** DATA RECORDS follows **

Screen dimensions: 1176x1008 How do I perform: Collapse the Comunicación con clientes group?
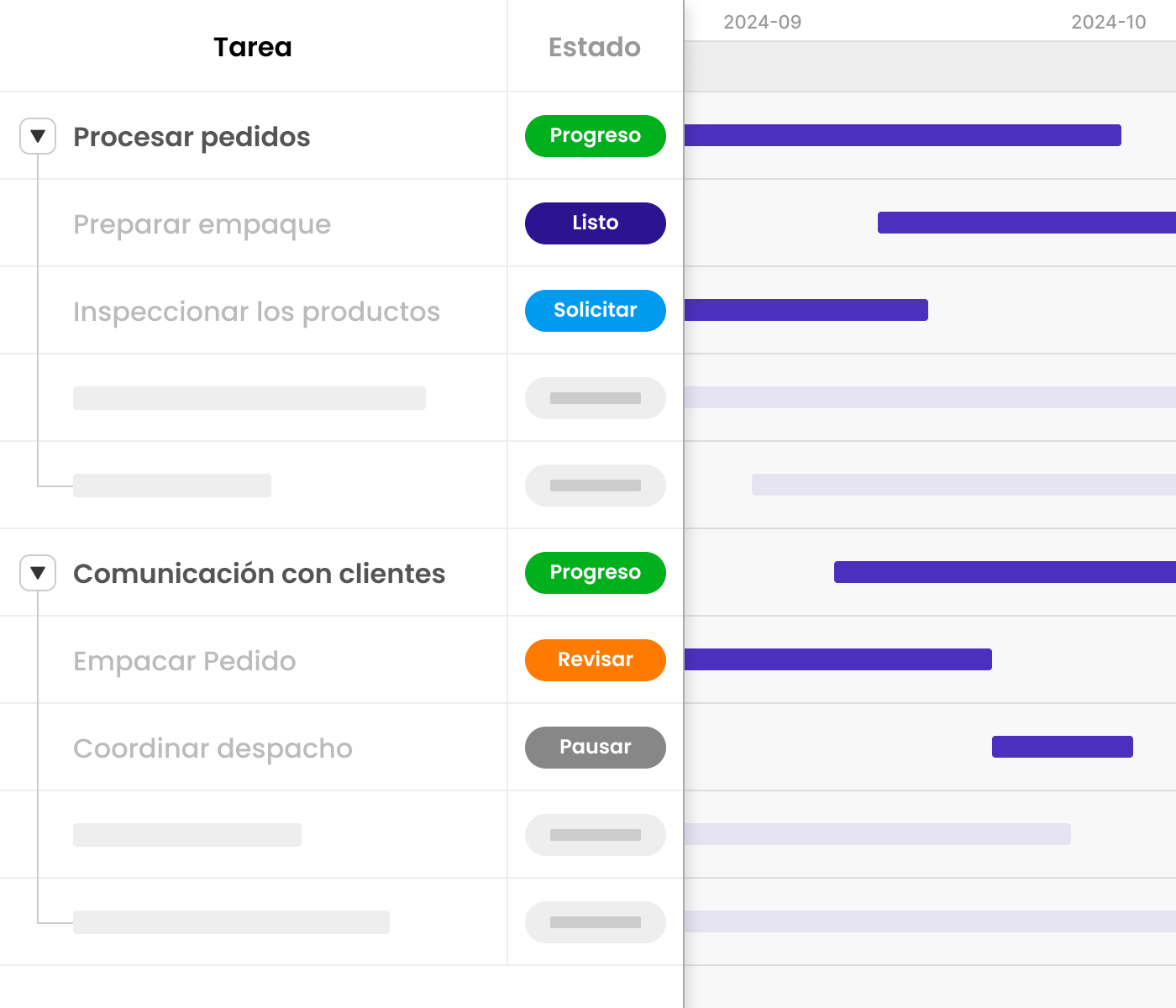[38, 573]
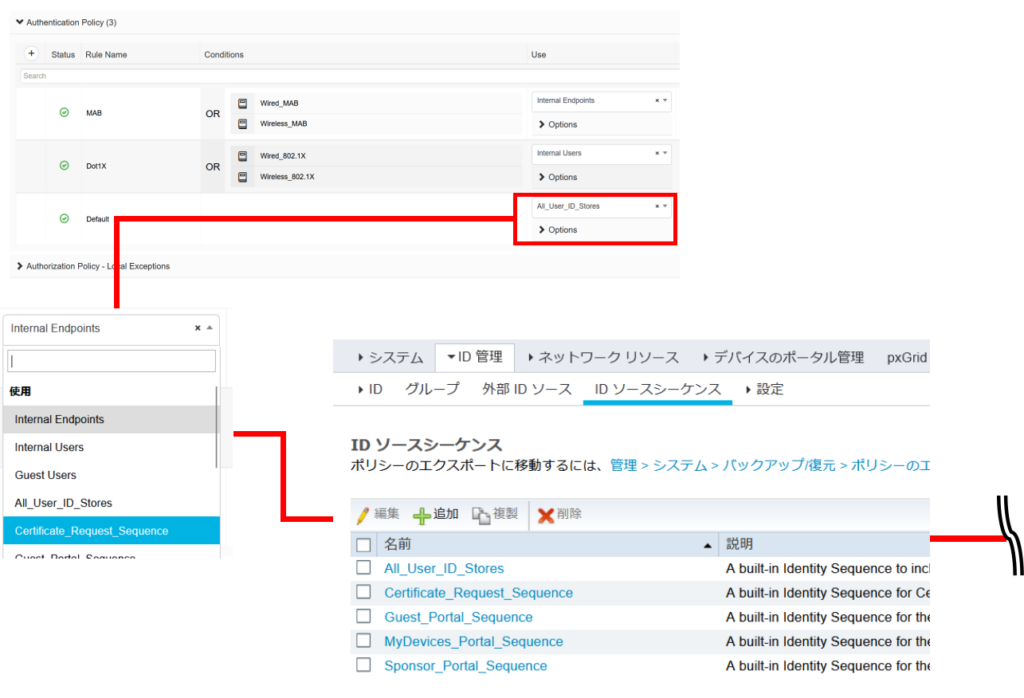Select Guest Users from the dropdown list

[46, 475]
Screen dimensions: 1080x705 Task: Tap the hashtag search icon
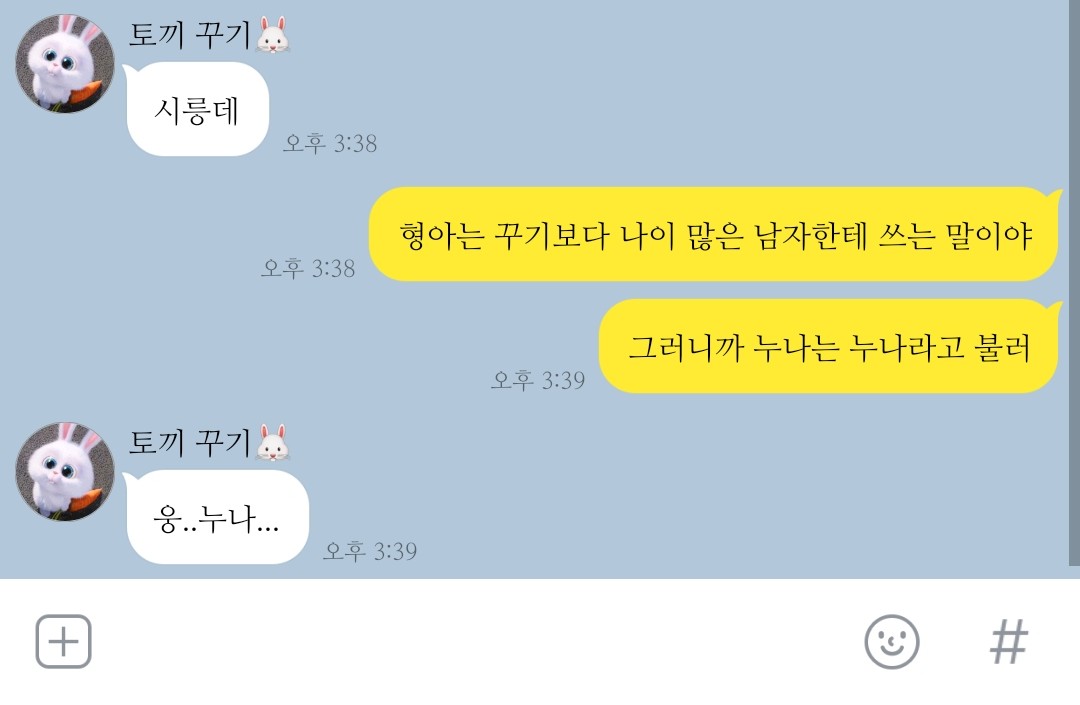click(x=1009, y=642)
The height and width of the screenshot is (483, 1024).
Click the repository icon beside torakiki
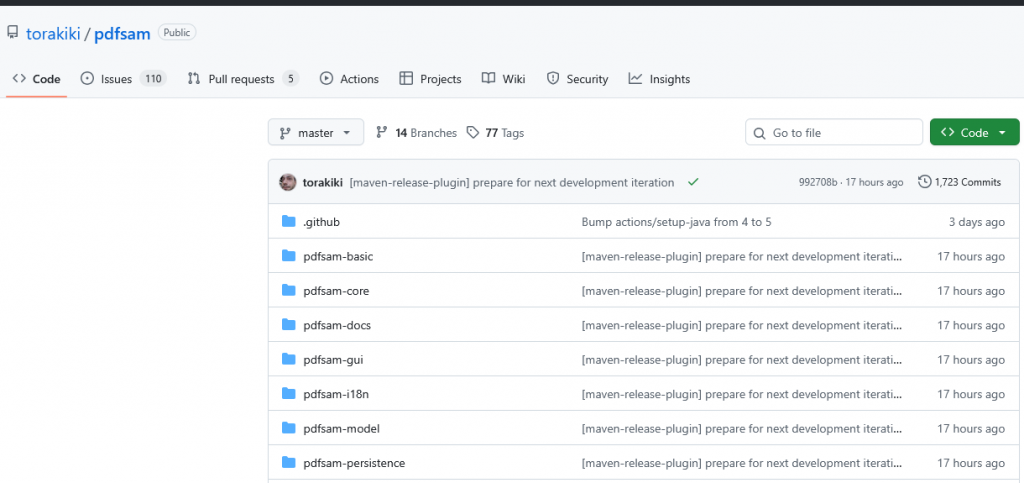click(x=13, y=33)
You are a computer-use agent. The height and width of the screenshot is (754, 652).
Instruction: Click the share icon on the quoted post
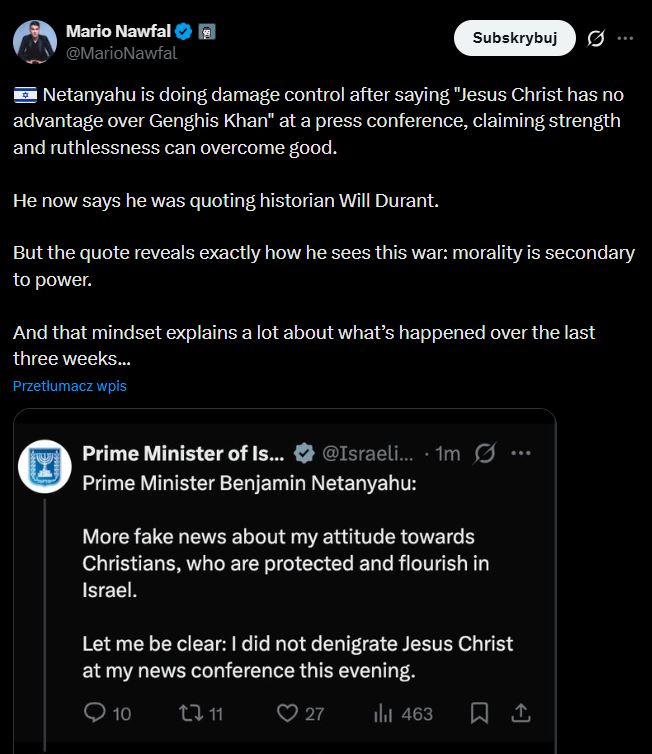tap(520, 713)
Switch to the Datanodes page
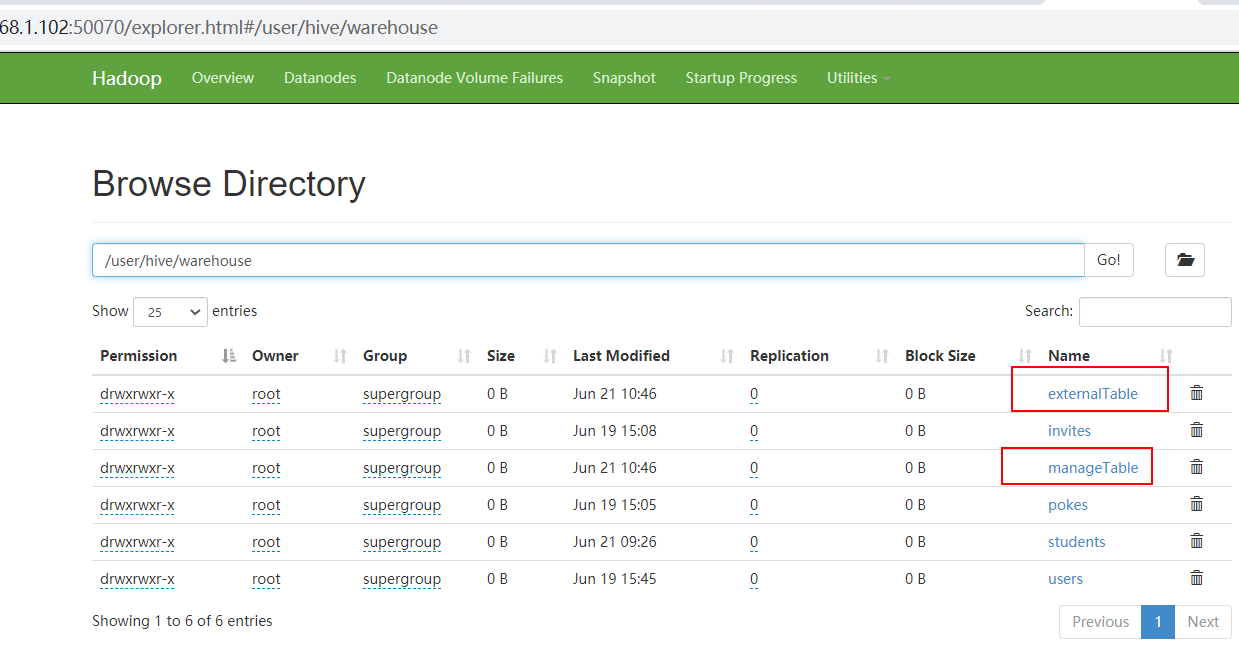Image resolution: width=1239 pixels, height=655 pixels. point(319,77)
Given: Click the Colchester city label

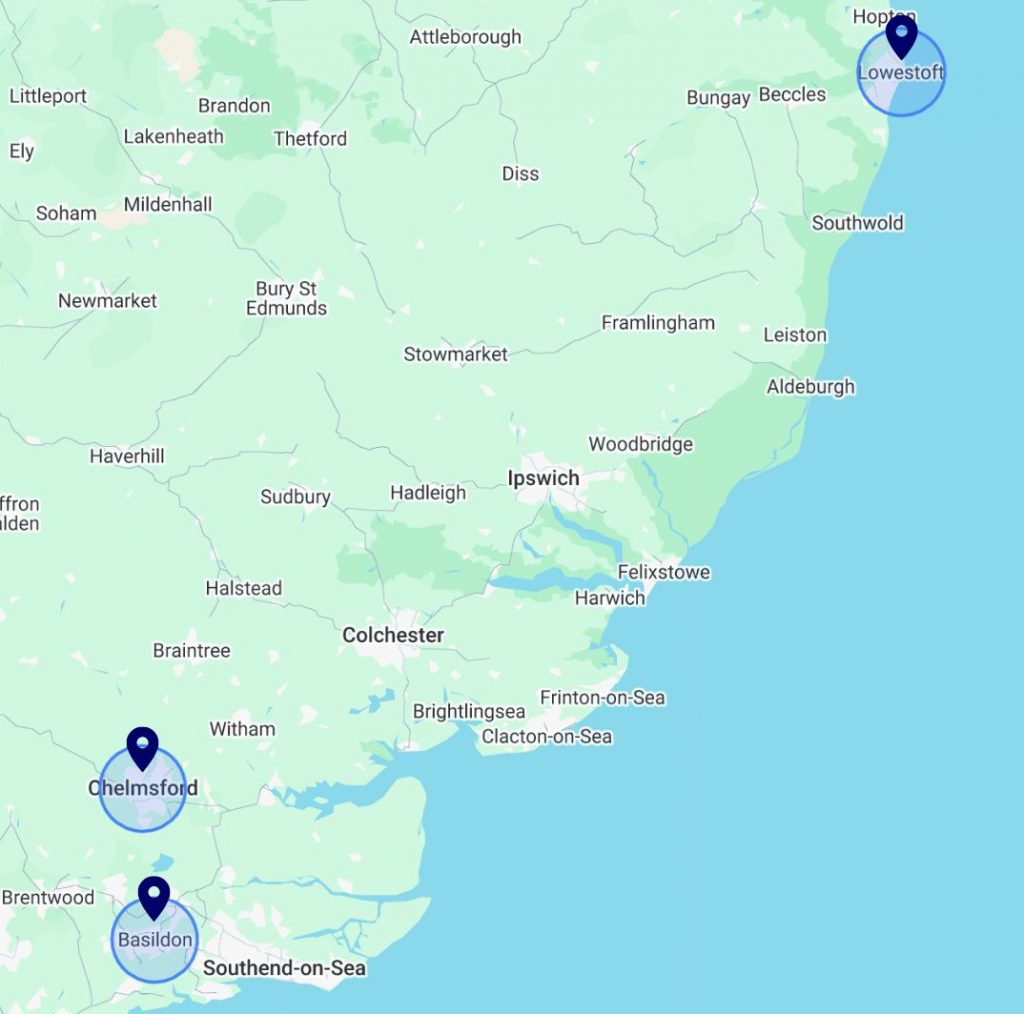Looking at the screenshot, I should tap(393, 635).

** End of DATA RECORDS **

YOUR GOAL = Would you output the full listing exactly as it stands, minus the images?

THE ANSWER =
Screen dimensions: 1176x1008 How do I perform: Collapse the Comunicación con clientes group?
[38, 573]
Select Guest Users from the dropdown list

[46, 475]
Screen dimensions: 1080x705 Task: Tap the hashtag search icon
click(x=1009, y=642)
The height and width of the screenshot is (483, 1024).
Click the repository icon beside torakiki
click(x=13, y=33)
You are a computer-use agent. The height and width of the screenshot is (754, 652).
Instruction: Click the share icon on the quoted post
tap(520, 713)
Switch to the Datanodes page
Image resolution: width=1239 pixels, height=655 pixels. point(319,77)
Given: Click the Colchester city label

Looking at the screenshot, I should tap(393, 635).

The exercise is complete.